● **Your goal**
From the entries that follow, extract each line holding the string "Close".

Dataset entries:

◇ ◇ ◇ ◇ ◇ ◇ ◇

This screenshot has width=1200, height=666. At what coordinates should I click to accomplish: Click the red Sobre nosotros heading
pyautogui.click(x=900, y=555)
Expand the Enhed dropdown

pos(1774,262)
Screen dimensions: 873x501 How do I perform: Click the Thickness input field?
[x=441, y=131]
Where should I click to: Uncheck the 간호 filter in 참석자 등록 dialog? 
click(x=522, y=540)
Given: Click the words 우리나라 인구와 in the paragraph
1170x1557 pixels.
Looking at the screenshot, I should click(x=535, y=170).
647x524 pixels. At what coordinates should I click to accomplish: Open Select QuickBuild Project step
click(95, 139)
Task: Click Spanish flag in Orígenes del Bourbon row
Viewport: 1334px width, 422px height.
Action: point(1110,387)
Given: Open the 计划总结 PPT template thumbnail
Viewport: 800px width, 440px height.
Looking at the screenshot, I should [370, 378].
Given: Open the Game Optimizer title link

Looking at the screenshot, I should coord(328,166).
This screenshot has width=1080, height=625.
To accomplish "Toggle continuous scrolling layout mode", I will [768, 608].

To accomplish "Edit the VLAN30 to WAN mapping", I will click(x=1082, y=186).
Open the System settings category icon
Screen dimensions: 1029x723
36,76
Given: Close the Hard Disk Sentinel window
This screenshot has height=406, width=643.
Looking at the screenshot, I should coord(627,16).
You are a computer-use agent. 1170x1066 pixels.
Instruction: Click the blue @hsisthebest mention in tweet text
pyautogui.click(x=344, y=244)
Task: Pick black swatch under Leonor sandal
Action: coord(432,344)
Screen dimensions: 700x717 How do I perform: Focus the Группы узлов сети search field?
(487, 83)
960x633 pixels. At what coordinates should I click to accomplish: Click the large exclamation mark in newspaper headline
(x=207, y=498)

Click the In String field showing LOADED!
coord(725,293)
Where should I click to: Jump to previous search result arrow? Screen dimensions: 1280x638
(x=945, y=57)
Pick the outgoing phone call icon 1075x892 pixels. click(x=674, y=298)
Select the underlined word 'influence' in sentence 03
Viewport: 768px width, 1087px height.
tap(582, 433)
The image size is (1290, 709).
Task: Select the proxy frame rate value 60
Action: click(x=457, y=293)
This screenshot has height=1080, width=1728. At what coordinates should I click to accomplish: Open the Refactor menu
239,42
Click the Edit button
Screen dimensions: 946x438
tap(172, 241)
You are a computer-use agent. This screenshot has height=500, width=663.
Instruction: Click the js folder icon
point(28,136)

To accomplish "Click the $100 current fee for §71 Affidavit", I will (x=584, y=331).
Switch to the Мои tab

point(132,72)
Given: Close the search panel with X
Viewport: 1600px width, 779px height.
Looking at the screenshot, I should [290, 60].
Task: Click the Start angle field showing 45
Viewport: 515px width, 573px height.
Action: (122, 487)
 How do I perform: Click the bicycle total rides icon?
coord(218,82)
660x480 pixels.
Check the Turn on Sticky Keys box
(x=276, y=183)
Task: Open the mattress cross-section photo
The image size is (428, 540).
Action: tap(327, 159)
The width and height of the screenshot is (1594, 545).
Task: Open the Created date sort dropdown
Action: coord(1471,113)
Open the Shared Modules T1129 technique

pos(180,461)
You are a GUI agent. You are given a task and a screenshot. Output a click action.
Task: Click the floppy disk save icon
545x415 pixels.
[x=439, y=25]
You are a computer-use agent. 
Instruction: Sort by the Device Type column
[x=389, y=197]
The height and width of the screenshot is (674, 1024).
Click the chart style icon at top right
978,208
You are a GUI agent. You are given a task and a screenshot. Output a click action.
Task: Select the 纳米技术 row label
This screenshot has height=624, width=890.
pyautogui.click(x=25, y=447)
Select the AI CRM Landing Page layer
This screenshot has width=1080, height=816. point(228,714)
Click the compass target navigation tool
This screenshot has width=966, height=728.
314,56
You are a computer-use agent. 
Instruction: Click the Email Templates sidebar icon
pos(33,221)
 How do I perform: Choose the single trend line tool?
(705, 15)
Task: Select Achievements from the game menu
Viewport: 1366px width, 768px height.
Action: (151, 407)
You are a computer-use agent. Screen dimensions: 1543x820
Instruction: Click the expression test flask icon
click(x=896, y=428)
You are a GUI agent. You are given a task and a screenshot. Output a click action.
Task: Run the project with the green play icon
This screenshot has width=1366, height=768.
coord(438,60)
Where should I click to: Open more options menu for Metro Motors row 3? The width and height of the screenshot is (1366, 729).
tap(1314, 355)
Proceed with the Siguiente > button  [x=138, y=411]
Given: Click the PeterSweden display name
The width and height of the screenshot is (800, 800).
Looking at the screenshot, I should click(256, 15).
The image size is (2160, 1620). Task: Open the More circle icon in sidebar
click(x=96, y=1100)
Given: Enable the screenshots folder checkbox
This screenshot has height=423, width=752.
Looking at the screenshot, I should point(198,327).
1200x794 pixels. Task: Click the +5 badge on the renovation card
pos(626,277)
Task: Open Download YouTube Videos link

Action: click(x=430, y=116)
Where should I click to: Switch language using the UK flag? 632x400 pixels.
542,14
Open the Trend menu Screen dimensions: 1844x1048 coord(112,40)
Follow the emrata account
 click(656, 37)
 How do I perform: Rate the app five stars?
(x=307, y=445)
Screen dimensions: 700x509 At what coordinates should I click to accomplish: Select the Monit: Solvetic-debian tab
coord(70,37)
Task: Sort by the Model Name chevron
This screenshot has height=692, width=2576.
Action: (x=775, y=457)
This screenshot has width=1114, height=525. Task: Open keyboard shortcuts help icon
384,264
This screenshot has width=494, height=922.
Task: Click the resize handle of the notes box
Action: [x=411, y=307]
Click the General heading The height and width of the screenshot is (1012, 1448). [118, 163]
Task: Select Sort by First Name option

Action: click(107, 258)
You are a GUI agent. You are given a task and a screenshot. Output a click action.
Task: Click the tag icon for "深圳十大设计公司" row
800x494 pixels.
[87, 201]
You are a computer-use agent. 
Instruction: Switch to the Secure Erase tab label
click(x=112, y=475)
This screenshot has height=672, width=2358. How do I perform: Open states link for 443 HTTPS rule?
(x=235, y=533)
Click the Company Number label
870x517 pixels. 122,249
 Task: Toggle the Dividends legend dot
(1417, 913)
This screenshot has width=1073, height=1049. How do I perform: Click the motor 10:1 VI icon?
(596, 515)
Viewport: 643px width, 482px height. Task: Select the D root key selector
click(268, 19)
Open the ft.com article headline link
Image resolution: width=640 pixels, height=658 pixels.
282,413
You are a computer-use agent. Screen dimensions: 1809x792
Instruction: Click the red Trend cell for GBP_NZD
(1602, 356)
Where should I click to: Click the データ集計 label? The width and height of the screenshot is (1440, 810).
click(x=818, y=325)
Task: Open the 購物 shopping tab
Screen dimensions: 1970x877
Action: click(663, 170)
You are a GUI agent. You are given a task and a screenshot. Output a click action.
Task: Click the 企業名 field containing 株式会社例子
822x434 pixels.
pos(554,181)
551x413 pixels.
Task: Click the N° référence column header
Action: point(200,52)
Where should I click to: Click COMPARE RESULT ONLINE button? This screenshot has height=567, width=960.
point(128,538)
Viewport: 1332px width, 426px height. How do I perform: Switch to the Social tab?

◇ ◇ ◇ ◇ ◇ ◇ ◇

● **Result of the exercise**
Given: Close the Hard Disk Sentinel window
Given: Close the search panel with X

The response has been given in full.